By Donald J. Flemming, MD
The ABR is committed to performance improvement. One pillar of improvement for an individual or an organization is gathering performance data to guide decisions to improve outcomes.
One of the ABR’s most important sources of feedback is its advisory committees. Each discipline under the ABR umbrella has an advisory committee that provides feedback about the Initial Certification and Maintenance of Certification processes. These committees are composed of volunteers who are directly affected by their discipline’s respective processes and meet annually to discuss relevant issues.
The Diagnostic Radiology Initial Certification Advisory Committee (ICAC) consists of three representatives from the American Alliance of Academic Chief Residents in Radiology (A3CR2), two from the Resident and Fellow Section of the American College of Radiology (ACR), two from the Resident Section of the Radiological Society of North America (RSNA), one resident from the Accreditation Council for Graduate Medical Education (ACGME) Diagnostic Radiology Review Committee, one resident from the Association of Program Directors in Radiology (APDR), and the most immediate past president of the APDR. Members are solicited from these societies with the goal of having the membership be as diverse as possible, including regional and program variety. Volunteers serve a two-year term and meet at least annually, usually at the RSNA meeting. The committee is chaired by a member of the ABR Board.
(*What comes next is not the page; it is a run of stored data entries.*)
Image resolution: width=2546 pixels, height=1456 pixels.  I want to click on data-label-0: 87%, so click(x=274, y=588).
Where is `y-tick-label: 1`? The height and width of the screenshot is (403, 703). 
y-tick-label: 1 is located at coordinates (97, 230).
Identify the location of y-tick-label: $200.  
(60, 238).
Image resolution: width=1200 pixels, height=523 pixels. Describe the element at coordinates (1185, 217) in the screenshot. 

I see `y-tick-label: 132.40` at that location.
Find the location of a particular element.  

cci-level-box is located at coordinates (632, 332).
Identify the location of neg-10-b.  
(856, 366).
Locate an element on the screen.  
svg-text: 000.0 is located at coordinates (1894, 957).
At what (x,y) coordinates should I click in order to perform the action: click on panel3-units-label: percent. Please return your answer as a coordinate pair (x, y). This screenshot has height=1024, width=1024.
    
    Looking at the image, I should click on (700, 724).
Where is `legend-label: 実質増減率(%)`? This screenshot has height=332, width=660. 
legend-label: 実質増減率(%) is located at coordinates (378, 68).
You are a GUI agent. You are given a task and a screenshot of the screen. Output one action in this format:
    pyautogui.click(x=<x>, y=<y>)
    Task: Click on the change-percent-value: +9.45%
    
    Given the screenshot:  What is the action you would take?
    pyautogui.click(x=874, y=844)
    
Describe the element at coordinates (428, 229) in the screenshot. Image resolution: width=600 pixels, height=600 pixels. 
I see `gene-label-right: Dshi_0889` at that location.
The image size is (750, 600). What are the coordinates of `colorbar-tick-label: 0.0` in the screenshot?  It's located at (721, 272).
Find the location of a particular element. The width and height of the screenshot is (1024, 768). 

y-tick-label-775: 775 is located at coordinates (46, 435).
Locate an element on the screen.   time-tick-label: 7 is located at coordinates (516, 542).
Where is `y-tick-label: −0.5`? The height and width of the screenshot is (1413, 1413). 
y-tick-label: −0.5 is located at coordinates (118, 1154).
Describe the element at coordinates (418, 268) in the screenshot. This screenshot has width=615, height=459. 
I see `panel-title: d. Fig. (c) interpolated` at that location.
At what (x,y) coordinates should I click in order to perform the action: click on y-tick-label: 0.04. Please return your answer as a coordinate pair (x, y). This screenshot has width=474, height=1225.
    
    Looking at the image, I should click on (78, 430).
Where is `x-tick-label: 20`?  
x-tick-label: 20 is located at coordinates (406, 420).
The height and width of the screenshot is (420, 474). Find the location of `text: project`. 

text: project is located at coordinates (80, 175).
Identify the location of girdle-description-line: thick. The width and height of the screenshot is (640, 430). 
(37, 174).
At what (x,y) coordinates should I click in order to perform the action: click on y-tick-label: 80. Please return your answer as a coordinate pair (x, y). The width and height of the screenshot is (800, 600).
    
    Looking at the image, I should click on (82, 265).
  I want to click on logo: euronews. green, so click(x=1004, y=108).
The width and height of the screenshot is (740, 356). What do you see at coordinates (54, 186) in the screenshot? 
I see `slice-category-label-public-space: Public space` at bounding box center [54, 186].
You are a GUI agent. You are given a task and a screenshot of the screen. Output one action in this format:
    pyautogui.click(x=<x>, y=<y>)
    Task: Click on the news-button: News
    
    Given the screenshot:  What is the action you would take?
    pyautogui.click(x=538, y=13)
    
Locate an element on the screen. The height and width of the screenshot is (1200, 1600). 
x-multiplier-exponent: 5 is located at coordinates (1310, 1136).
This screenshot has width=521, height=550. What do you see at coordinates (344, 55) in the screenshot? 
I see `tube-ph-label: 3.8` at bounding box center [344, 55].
The primary goal of the DR ICAC is to improve communication between the ABR and candidates active in the Initial Certification process. We strongly believe that clear and transparent communication can improve the Initial Certification Exam experience and reduce unnecessary stress. We have explored using contemporary methods of communication, including social networking and social media, and have developed tools to assess the effectiveness of proposed modifications in communication.
The DR ICAC recently met at the ABR headquarters in Tucson as part of a pilot program. The goal of the meeting was to allow the members to see first-hand the infrastructure that is necessary to accomplish the ABR’s mission. ABR staff provided brief presentations about their responsibilities followed by a Q & A session. The ensuing discussion was beneficial for both committee members and ABR staff. The committee members were uniformly impressed with the ABR’s commitment to providing the best possible examination and testing experience. This pilot experience was considered a success by all participants and will be expanded to the other ABR disciplines.
Members of the committee are Jasmine Branchcomb, MD; Jesse Conyers, MD; Jessica Fried, MD; Jidi Gao, MD; Sara Hunter, MD; Frances Lazarow, MD; Mark Mullins, MD, PhD; Erik Velez, MD; Joss Wertz, DO; and Daniel Young, MD.